La actualización logística avanza a la par de la expansión de la matriz exportadora. Más allá del entramado sojero y cerealero, Argentina busca promover sectores como:

  • Economía del litio: obras de infraestructura en el noroeste argentino destinadas a optimizar el traslado de minerales hacia puertos tanto del Pacífico como del Atlántico.
  • Industria energética: ampliación y modernización de infraestructura vinculada con Vaca Muerta para impulsar la exportación de hidrocarburos y sus derivados.
  • Economías regionales: fortalecimiento de las cadenas de frío y de los centros de distribución para el manejo de frutas, vinos y recursos pesqueros.

En provincias como Mendoza y Río Negro, la ampliación de cámaras frigoríficas y centros logísticos ha permitido incrementar la vida útil de productos frescos y acceder a mercados más lejanos en Asia y Medio Oriente.

Integración regional y corredores bioceánicos

La posición de Argentina en el Cono Sur ofrece ventajas estratégicas, y las propuestas de corredores bioceánicos procuran enlazar el Atlántico con el Pacífico mediante redes de transporte viales y ferroviarias que cruzan Argentina, Chile, Paraguay y Brasil.

Estos corredores permitirían lo siguiente:

  • Reducir el tiempo necesario para concretar los envíos hacia los mercados asiáticos.
  • Conectar de manera más integrada las cadenas de valor presentes en la región.
  • Aumentar el flujo internacional que circula a través del territorio argentino.

La cooperación regional resulta clave para armonizar normativas, simplificar controles fronterizos y garantizar estándares logísticos homogéneos.

Impacto en las pequeñas y medianas empresas

Las pequeñas y medianas empresas que exportan suelen enfrentar barreras logísticas más pronunciadas debido a sus recursos restringidos y a que manejan volúmenes reducidos; modernizar el sistema logístico favorece su incorporación al mercado internacional al:

  • Reducir los costos por unidad aprovechando infraestructura compartida.
  • Optimizar el acceso a una oferta completa de servicios logísticos.
  • Viabilizar operaciones de menor tamaño con eficiencia incrementada.

Programas de formación y servicios de asesoría técnica refuerzan estos avances, permitiendo que las empresas se ajusten a normas internacionales y saquen provecho de los tratados comerciales en vigor.

Eficiencia energética y dedicación a la sostenibilidad

La logística actual incorpora cada vez con mayor fuerza criterios ambientales, impulsando el transporte por vías férreas y fluviales e invirtiendo en energías renovables dentro de puertos y zonas logísticas, lo que contribuye a reducir la huella de carbono asociada al comercio internacional.

La sostenibilidad no solo responde a compromisos ambientales, sino que también se convierte en un atributo competitivo frente a consumidores y mercados que priorizan cadenas de suministro responsables.

Perspectivas económicas y desafíos pendientes

El fortalecimiento de la logística puede reflejarse en un aumento de las exportaciones, más oportunidades laborales y una mayor entrada de divisas.
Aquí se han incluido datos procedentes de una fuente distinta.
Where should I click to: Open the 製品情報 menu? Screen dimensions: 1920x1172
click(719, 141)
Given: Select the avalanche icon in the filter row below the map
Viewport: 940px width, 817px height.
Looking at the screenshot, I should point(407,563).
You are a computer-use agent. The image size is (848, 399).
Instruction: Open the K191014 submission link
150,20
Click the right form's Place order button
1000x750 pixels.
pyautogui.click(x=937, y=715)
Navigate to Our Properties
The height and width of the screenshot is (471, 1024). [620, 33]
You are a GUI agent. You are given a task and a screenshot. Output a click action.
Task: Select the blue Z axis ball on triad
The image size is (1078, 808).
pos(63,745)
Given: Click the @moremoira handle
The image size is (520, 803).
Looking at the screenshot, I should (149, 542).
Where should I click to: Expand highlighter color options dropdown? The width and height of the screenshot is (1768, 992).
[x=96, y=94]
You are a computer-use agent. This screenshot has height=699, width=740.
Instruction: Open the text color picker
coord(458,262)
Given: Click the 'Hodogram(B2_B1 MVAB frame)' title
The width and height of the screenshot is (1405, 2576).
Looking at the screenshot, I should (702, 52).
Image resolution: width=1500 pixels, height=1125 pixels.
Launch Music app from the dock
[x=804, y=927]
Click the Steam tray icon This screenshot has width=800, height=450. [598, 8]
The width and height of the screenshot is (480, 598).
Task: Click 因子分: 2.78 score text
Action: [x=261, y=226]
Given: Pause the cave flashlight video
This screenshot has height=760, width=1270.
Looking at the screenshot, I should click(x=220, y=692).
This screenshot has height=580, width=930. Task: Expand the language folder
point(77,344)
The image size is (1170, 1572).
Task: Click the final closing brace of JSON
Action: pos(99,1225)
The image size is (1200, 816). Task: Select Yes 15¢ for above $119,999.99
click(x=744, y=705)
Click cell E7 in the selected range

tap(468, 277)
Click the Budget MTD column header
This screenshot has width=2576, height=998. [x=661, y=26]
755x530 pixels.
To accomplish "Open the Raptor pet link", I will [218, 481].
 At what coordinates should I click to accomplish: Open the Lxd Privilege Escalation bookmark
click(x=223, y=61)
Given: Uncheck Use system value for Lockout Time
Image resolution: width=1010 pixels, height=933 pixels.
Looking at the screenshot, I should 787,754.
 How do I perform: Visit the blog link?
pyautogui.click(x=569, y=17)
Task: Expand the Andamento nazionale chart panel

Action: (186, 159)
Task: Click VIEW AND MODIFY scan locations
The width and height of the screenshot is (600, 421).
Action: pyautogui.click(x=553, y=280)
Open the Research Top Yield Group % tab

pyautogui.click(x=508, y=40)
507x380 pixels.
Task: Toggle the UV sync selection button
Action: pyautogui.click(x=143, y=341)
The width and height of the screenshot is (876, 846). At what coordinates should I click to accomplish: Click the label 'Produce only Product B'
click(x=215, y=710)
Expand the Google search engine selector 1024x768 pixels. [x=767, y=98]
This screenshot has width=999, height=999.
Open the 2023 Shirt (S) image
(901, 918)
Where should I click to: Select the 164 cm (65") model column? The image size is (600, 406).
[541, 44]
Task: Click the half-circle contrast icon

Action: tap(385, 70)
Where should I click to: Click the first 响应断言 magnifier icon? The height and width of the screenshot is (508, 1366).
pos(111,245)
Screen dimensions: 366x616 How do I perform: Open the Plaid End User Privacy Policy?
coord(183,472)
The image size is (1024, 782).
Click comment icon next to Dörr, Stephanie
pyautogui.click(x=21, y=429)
Diversos estudios del sector señalan que disminuir en un 10 % los costos logísticos permitiría elevar el volumen total exportado en varios miles de millones de dólares cada año, con un impacto destacado en las actividades agroindustriales y mineras.

Sin embargo, persisten desafíos:

  • Necesidad de financiamiento sostenido.
  • Coordinación entre jurisdicciones nacionales y provinciales.
  • Estabilidad macroeconómica que incentive inversiones de largo plazo.

La colaboración entre el sector público, las compañías y los organismos multilaterales resulta fundamental para sostener avances continuos y evitar cualquier retroceso.

La modernización logística argentina deja de ser un asunto puramente técnico y pasa a consolidarse como una estrategia integral que redefine la manera en que el país se vincula con el comercio global. La mejora en el movimiento de mercancías, la integración territorial y la incorporación de tecnologías emergentes configuran un camino capaz de transformar sus capacidades productivas en ventajas competitivas sostenibles, fortaleciendo así el papel de Argentina como un proveedor sólido y dinámico dentro de los mercados internacionales.